# What You'll Need:
→ Pasta
01 - 10.5 oz elbow macaroni
02 - 1 tsp salt (for pasta water)
→ Sauce
03 - 14 oz low-fat cottage cheese
04 - ½ cup milk (dairy or unsweetened plant-based)
05 - 1 cup shredded sharp cheddar cheese
06 - ¼ cup grated Parmesan cheese
07 - 2 tbsp cream cheese
08 - ½ tsp garlic powder
09 - ½ tsp onion powder
10 - ½ tsp ground black pepper
11 - ¼ tsp smoked paprika (optional)
12 - Salt, to taste
→ Topping (optional)
13 - 2 tbsp chopped chives or parsley
14 - ¼ cup toasted breadcrumbs
# How To Make It:
01 - Bring a large pot of salted water to a boil. Add macaroni and cook until al dente according to package instructions. Drain and set aside.
02 - Combine cottage cheese, milk, cream cheese, garlic powder, onion powder, black pepper, smoked paprika, and a pinch of salt in a blender or food processor. Blend until completely smooth and creamy.

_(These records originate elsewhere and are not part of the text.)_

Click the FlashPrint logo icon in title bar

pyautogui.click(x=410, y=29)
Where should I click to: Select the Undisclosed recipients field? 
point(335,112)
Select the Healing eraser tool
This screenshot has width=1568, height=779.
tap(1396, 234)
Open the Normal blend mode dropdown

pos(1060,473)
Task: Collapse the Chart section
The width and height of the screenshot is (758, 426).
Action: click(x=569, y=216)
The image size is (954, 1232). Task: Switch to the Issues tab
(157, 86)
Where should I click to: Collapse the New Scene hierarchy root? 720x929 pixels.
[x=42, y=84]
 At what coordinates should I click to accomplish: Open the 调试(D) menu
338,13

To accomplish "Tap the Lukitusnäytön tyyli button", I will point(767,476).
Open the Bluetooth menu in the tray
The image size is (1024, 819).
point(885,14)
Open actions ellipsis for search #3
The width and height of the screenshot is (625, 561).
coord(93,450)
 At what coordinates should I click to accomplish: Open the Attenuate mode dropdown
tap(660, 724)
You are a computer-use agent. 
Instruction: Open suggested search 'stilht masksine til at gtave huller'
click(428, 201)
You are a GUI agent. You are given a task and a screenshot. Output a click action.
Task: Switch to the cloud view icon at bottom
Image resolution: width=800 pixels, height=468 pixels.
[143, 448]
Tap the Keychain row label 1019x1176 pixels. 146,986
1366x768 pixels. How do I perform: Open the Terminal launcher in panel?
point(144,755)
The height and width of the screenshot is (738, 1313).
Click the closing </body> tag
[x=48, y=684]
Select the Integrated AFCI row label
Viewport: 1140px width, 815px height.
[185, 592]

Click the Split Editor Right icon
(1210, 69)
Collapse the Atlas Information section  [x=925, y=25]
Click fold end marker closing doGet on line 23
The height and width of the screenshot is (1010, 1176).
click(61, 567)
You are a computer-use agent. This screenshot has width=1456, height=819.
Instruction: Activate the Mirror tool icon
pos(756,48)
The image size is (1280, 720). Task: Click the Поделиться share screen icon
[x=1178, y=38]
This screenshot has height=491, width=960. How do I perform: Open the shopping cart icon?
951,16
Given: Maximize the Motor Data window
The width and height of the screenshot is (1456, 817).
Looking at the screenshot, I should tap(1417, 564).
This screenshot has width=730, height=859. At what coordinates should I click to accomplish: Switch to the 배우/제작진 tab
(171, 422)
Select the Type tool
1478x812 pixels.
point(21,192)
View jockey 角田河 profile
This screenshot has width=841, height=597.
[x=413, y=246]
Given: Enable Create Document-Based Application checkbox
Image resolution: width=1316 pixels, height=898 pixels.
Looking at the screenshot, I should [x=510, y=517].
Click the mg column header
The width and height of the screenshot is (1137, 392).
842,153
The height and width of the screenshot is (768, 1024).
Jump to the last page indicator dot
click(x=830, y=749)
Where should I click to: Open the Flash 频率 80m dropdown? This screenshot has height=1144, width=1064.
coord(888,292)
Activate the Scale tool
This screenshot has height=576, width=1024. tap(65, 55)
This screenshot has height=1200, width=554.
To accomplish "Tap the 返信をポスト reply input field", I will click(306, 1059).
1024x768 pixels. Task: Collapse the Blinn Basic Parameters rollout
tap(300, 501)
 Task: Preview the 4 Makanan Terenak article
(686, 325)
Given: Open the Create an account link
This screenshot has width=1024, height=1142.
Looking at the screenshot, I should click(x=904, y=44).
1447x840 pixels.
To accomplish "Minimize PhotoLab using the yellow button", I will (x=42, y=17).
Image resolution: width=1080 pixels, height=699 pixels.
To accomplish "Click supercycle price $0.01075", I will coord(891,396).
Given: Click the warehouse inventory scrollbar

03 - Pour the blended cottage cheese mixture into a saucepan over medium-low heat. Stir in shredded cheddar and Parmesan cheese. Cook gently, stirring constantly until cheese is melted and sauce is smooth, about 2 to 3 minutes. Avoid boiling.
04 - Add drained pasta to the sauce. Toss thoroughly to coat all noodles evenly. Adjust seasoning if necessary.
05 - Plate warm pasta and garnish with chopped chives or parsley and toasted breadcrumbs if desired.